Personal information
- Full name: Kenneth Tencio Esquivel
- Born: 6 December 1993 (age 32) Guadalupe, Cartago, Costa Rica

Sport
- Country: Costa Rica
- Sport: Freestyle BMX, Dirt jumping

Achievements and titles
- Olympic finals: 4th (2020)

= Kenneth Tencio =

Costa Rican cyclist (born 1993)

Kenneth Tencio Esquivel (born 6 December 1993) is a Costa Rican freestyle or freestyle BMX cyclist. He is an athlete known in Costa Rica for participating in BMX freestyle competitions in the X-Knights, winning the silver medal in the 2018 UCI Urban Cycling World Championships and for qualifying for the 2020 Summer Olympics.

== Biography ==
Kenneth Tencio returned to Costa Rica after a trip to the United States and Mexico where he made multiple sporting appearances and formally joined the Red Bull team, for 2014 he was designated as one of the fastest growing and most complete Riders of the moment, closing that year in position 9 in the world ranking.
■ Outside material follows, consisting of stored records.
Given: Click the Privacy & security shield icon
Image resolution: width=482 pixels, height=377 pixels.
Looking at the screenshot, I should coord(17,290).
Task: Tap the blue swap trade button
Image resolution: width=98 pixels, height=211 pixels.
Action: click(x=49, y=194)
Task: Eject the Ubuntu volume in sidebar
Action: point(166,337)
He was runner-up in the 2018 Urban Cycling World Championships held in Chengdu, China, behind the American Justin Dowell.

He won third place in the BMX Freestyle: Simple Session Tallinn in Estonia 2018 and also participated in 2019, obtaining the same position. In 2019 he won the BMX championship in Madrid (European BMX Freestyle Park Championship).

The same year, Kenneth Tencio participated in the BMX world championships in China, remaining in position number 13, not being able to enter the first 12 places to play in the finals of the competitions but his results were enough for him to qualify for the Tokyo 2020 Olympic Games. He was placed 4th at the Olympics.

Currently a resident of Jacó (Costa Rica) where he has his own training ground: 10cio Park, a sports complex for freestyle.